Disruption of Swell1/VRAC function impairs initial hemodynamics and activates compensatory leukotriene signaling in zebrafish circulation development.
Yen-Tzu Tseng, Chia-Teng Chang, Wei-Chun HuangFu, I-Hsuan Liu
Abstract
Open AccessBackground: Volume-regulated anion channels (VRACs) maintain cell-volume homeostasis, and SWELL1 is their essential subunit. Here, we show that VRAC/Swell1 also regulates initial hemodynamics and vascular development in zebrafish. Results: Stable swell1a and swell1b mutant zebrafish lines were established.
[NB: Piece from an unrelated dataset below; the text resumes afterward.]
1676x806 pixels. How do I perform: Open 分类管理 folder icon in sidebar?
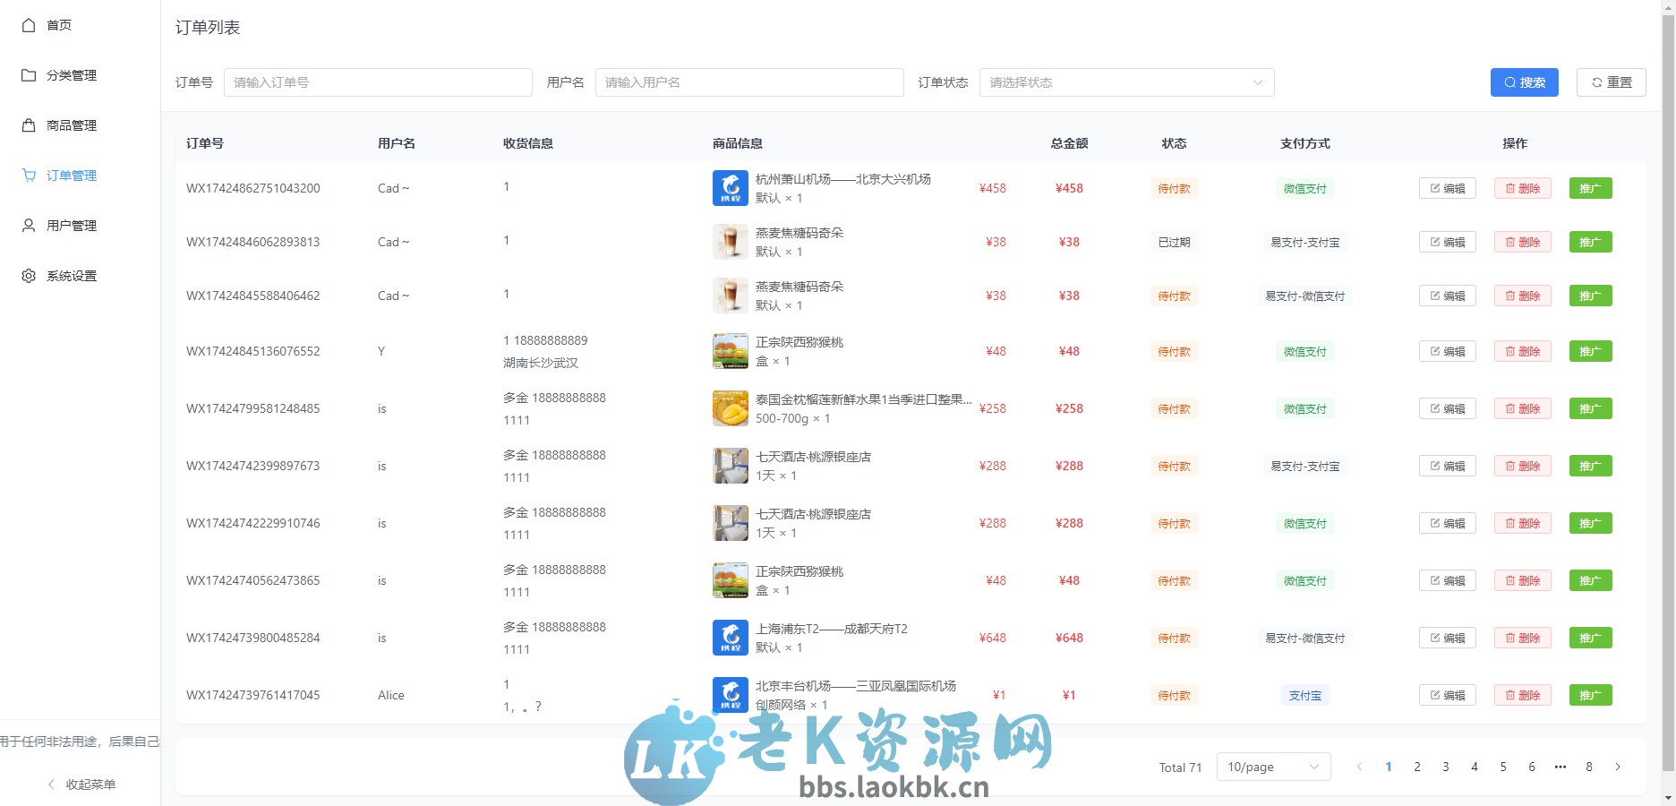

In SWELL1- KO HAP1 cells, VRAC currents were rescued by wild-type, but not mutant, zebrafish swell1a or swell1b cDNA, confirming the alleles' loss-of-function nature. Microangiography and Tg(fli1a:eGFP) imaging revealed hypovolemia, reduced flow, and delayed vessel sprouting by 30 hpf, with severity proportional to allele dosage and partial recovery by 72 hpf. Whole-embryo transcriptomics highlighted upregulation of arachidonic-acid metabolism, especially the 5- lipoxygenase (5LO) axis. Pharmacological 5LO inhibition or the receptor cyslt1r knockdown aggravated circulatory defects, whereas leukotriene C4 treatment improved hemodynamics, indicating compensatory 5LO signalling. Thus, Swell1-dependent VRAC activity underpins embryonic hemodynamic stability, and 5LO-derived mediators partially buffer its loss. Conclusion: These findings link ion-channel function to lipid signalling in vascular development and suggest VRAC/Swell1-5LO cross-talk as a therapeutic target for blood-flow disorders.